We start this goroutine for every TTL that we expect on path to the destination. We start with some max TTL value, and then stop all senders that have TTL above the distance to the target. For every TTL, the sender loops over a range of source ports, and emits a TCP SYN packet towards the destination with the set target port. The Sender also emits "Probe" objects on a special channel so that the analysis part may know what packets have been injected in the network (srcPort and Ttl).
Notice how encode the sending time-stamp and the ttl in the ISN of the TCP SYN packet. This allows for measuring the probe RTT, and recoving the TTL of the response.

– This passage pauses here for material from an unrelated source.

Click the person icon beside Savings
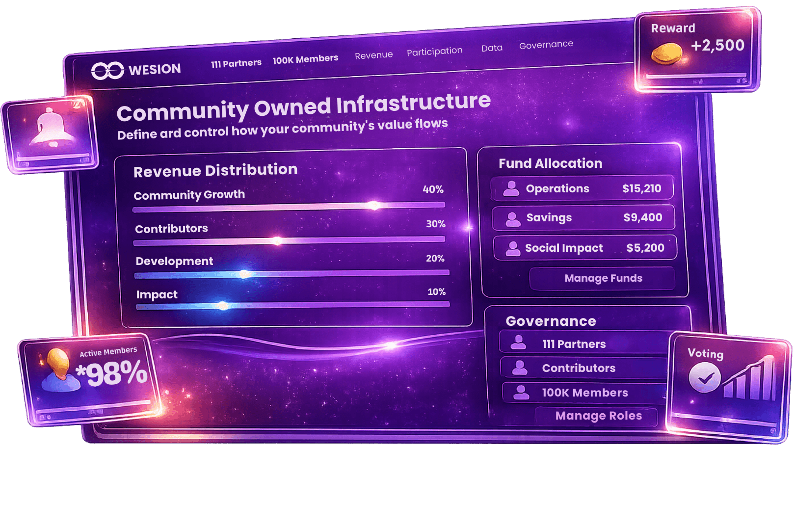This screenshot has width=795, height=530. click(513, 219)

Just like regular traceroute, we expect the network to return us either ICMP Unreachable message (TTL exceeded) or TCP RST message (when we hit the ultimate hop).
The Sender thread stops once it completes the requested number of iterations over the source port range.
We run only one ICMP receiver goroutine: it is responsible for receiving the ICMP Unrechable messages and recovering the original probe information from them. We only use the first 8 bytes of the TCP packet embedded into ICMP Unreachable message, though in IPv6 case we could have more. This is sufficient anyways to recover the TTL and the timestamp of the original probe.
Upon reception of an ICMP message, we build IcmpResponse struct and forward it to the input work queue of the Resolver goroutine ensemble. This is needed to resolve the IP address of the node that sent us the response into its DNS name.
Similar to IcmpReceiver in logic, but this goroutine intercepts TCP RST/ACK packets sent by the ultimate destinations of our probes. These responses are processed and have TTL extracted, and then forwarded to the Resolver thread. We can work both with close ports (RST expect) and open ports (ACK expected). Be careful and make sure there are no open connections from your machine to the target on the port you are probing - this may confuse the hell out of TcpReceiver.
This goroutine listens to the incoming Icmp/Tcp Response messages and resolves the names embedded into the Icmp responses. We start lots of those so we can handle concurrent name resolution. The resolver is effectively a transformation function on the stream of messages.
This one is responsible for starting all other goroutines, and then assembling their output. It is also responsible for terminating the unnecessary Senders. This is done by seeing what TTL hops actually return TCP RST messages; once we receive TCP RST for TTL x, we can safely stop all senders for TTL > x
The main loop expects to receive all "Probes" from the channels fed by the Sender goroutines. The Sender will close its output channels once its done sending. This serves as an indicator that all sending has completed. After that, we wait a few more seconds all tell the TcpReceiver and IcmpReceiver to stop by closing their "signal" channel.
After that, we process all data that the Receivers have fed to the main thread. We need to find the source ports whos' paths show consistent packet loss after a given hop N. We then output these paths as the "suspects" along with the counts of sent/received packets per hop.
fbtracert is BSD licensed, as found in the LICENSE file.